Il luogo gli apparve incantevole per i corsi d'acqua, la macchia mediterranea e il mare cristallino, quella terra piacque al semidio che vi fondò la sua città, Taras, come il suo nome e come il fiume che aveva appena battezzato.

La moglie Satueria, a veder sorgere la nuova città, in qualche modo ingelosita, si adirò tanto che arrivo a rinfacciare al consorte la progenie divina, la fedeltà e l'amore che a lui lo legava.

Taras, paziente, ascoltò le accuse, e per salvaguardare la pace familiare, decise di fondare una nuova città a cui dette il nome di Saturo, in onore della moglie che ne divenne la regina.

Terza leggenda

La terza ipotesi sulla fondazione di Taranto è basata sulla leggenda di un'atleta. Questa teoria ebbe origine quando nel 1959, a Taranto, si scoprì, casualmente, la tomba di un ginnasta del V secolo a.C.

Durante le escavazioni per la costruzione di un palazzo, venne alla luce del sole la tomba di un uomo che aveva vinto ben quattro olimpiadi nelle discipline del pentathlon, l'arte che comprendeva il lancio del disco, il salto in lungo, il lancio del giavellotto, la corsa e la lotta.

Alla sua morte, intorno ai trenta anni, fu rinchiuso in un sarcofago con le quattro anfore panatenaiche vinte alle Olimpiadi. La tomba è conservata oggi nel Museo Nazionale di Taranto.

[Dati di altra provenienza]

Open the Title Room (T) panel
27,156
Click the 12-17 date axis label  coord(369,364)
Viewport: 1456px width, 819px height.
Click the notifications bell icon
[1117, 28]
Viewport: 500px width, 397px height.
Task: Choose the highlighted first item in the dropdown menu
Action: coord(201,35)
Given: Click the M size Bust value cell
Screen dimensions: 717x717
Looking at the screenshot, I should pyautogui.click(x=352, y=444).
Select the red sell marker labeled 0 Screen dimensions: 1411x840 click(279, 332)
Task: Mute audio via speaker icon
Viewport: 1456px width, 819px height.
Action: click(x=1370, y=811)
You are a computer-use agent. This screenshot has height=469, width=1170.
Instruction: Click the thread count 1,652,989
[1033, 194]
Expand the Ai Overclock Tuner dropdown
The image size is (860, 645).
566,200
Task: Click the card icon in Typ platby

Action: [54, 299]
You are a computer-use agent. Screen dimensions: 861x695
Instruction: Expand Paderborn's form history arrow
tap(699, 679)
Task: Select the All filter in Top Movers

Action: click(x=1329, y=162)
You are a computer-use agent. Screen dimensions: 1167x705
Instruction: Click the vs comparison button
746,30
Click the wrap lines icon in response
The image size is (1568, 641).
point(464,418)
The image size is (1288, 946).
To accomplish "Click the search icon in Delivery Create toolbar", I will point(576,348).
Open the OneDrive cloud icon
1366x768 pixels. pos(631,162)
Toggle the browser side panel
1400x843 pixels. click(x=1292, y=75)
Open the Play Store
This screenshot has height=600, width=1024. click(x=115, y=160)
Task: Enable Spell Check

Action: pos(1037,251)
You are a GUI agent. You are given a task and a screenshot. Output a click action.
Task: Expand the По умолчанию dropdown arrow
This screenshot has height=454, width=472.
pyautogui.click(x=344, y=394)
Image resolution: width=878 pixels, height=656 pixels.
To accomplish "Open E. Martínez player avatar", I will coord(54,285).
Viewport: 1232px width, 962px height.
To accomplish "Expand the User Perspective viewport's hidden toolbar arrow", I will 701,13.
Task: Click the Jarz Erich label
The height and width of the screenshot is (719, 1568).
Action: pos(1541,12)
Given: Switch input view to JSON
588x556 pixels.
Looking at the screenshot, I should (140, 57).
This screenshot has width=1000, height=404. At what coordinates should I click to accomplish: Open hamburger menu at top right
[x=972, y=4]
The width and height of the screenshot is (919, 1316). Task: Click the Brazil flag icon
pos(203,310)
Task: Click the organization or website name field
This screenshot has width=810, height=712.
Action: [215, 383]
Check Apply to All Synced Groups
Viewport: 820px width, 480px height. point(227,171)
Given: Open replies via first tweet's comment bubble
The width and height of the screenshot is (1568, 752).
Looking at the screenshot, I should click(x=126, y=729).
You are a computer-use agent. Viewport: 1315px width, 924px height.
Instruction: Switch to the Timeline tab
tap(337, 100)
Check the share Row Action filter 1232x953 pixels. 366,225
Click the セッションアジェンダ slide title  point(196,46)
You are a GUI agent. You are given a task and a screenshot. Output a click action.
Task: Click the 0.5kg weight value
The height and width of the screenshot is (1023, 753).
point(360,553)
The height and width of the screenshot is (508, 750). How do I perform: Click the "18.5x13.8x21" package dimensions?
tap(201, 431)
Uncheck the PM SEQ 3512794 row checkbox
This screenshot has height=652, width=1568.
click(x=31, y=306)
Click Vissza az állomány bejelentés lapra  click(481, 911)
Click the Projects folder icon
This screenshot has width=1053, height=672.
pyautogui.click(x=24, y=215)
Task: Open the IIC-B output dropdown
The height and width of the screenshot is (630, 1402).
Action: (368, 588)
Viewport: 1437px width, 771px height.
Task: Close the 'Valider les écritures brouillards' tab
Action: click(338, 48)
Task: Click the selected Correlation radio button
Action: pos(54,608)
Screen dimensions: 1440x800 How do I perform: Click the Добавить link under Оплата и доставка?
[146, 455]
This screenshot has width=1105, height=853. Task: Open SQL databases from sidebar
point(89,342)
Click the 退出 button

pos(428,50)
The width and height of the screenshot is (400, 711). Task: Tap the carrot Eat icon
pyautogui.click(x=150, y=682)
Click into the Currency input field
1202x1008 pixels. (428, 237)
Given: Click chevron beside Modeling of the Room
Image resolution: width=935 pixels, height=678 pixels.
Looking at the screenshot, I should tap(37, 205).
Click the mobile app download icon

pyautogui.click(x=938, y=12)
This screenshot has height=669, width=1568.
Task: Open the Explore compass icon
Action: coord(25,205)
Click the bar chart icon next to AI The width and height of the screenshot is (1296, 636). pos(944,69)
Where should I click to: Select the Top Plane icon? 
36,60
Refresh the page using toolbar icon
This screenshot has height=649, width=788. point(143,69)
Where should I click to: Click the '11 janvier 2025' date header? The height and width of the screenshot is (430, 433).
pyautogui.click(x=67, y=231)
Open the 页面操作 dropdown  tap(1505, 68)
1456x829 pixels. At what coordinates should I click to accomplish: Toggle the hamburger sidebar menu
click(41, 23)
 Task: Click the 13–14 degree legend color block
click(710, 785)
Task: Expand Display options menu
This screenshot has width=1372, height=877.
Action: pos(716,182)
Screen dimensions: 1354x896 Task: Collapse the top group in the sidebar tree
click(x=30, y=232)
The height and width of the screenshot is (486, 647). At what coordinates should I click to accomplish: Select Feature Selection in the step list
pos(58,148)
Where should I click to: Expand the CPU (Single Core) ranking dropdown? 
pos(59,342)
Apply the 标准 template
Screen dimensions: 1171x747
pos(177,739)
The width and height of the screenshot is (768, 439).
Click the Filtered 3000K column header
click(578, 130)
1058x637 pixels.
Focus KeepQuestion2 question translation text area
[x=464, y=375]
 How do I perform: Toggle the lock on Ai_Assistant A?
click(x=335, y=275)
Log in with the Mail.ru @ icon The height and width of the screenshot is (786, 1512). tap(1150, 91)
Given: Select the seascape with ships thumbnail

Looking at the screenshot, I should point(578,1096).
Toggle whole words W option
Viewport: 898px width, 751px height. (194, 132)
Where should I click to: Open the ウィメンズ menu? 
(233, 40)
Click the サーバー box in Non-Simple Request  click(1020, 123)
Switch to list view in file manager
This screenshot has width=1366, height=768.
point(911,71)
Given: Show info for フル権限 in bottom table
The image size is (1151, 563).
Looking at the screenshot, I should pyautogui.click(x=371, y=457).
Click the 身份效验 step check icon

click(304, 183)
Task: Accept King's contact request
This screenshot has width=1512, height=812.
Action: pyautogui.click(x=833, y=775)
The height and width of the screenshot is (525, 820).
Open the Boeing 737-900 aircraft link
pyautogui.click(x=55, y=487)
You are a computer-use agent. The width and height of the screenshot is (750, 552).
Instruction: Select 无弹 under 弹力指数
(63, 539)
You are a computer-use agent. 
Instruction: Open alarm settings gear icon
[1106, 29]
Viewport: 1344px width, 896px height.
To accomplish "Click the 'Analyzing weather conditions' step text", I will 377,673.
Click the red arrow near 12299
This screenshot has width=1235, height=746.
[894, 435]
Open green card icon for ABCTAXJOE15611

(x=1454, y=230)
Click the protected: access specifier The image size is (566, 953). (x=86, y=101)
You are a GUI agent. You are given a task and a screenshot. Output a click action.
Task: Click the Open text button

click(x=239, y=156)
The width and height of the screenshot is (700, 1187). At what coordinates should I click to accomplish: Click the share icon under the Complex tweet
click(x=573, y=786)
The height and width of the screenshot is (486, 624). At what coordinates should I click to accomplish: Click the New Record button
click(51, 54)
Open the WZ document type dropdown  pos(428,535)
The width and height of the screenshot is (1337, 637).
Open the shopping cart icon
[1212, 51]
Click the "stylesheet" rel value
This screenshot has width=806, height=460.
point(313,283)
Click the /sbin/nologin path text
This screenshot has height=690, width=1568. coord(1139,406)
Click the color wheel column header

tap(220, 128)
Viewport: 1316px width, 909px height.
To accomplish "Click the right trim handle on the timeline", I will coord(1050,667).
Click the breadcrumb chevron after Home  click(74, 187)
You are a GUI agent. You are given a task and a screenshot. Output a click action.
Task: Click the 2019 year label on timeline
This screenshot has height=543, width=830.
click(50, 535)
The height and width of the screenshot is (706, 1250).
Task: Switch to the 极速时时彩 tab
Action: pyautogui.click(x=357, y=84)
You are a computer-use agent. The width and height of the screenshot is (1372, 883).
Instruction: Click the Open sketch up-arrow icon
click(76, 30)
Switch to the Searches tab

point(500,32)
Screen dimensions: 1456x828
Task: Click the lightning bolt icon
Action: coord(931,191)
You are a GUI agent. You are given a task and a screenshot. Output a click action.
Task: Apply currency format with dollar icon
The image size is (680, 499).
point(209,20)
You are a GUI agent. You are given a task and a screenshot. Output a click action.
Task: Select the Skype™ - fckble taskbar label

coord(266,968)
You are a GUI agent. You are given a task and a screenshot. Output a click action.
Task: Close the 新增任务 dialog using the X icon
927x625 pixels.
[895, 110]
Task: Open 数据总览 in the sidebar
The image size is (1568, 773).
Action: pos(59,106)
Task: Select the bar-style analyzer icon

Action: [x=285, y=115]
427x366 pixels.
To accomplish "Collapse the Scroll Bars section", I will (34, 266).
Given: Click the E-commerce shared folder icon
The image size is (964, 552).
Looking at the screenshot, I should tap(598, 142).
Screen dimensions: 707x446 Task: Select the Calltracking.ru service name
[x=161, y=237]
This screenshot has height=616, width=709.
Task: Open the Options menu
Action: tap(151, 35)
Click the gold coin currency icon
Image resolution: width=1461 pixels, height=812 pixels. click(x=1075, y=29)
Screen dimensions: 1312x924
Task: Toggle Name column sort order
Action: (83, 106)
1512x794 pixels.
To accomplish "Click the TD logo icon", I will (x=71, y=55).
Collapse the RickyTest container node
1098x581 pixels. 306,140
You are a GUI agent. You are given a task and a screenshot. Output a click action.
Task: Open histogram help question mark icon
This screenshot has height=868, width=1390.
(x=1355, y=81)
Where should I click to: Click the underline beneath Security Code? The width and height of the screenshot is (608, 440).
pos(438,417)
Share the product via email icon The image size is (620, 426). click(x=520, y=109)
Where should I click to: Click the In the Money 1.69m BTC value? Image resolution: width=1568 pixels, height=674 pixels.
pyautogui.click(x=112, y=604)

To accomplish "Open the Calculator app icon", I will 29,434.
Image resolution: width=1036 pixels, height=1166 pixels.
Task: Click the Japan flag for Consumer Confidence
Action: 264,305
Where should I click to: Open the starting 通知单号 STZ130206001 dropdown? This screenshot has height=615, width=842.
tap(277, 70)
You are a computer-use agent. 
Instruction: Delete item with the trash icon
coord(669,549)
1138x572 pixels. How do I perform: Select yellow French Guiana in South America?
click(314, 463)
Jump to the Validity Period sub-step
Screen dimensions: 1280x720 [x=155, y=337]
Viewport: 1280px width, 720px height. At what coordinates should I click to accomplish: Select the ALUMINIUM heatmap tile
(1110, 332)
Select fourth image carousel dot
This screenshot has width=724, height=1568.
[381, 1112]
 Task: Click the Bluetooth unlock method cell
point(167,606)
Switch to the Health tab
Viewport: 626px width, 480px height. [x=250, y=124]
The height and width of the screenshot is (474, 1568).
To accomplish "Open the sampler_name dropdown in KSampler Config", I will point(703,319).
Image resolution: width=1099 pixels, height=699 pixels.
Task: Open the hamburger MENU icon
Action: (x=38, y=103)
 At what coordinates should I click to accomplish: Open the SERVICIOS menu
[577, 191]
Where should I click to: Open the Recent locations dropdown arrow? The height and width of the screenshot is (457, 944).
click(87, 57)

Rimane il mistero sul fatto che un atleta possente fisicamente in modo inusuale a quei tempi, per la struttura ossea robusta, e per l'abilità con cui era riuscito a prevalere per ben quattro volte in discipline agonistiche di tanto impegno, si sia spento in così giovane età.

Di lui gli studiosi hanno accertato che si nutriva principalmente di cibi ricchi di carboidrati, con frutta e proteine nobili, ricavate da pesce azzurro, crostacei, ostriche e con piccole quantità di carne.

Oggi gli scienziati, viste le analisi effettuate sui resti, ritengono che sia morto per lo stress e lo sforzo fisico a cui si era sottoposto durante le gare, o per avvelenamento da arsenico.

Mappa Taranto

Come raggiungere Taranto

In auto:
Per raggiungere Taranto occorre percorrere l'Autostrada A/14 da Bologna a Taranto, fino alla fine dell'Autostrada e imboccando l'uscita Taranto.

In treno:
Taranto ha una stazione ferroviaria ed è quindi facilmente raggiungibile da qualsiasi altra stazione treni di Italia.

In aereo:
Per arrivare a Taranto si fa tappa all'Aeroporto di Brindisi Casale, distante 75 km circa dalla cittadina, oppure si fa scalo all'Aeroporto Bari Palese, in questo caso la distanza è di 105km. In entrambi i casi occorre raggiungere il centro, rispettivamente di Brindisi e di Bari. Nel primo caso si utilizza una navetta su gomma, nel secondo caso è disponibile anche il collegamento ferroviario. Giunti al centro città si può raggiungere Taranto utilizzando le normali linee ferroviarie regionale.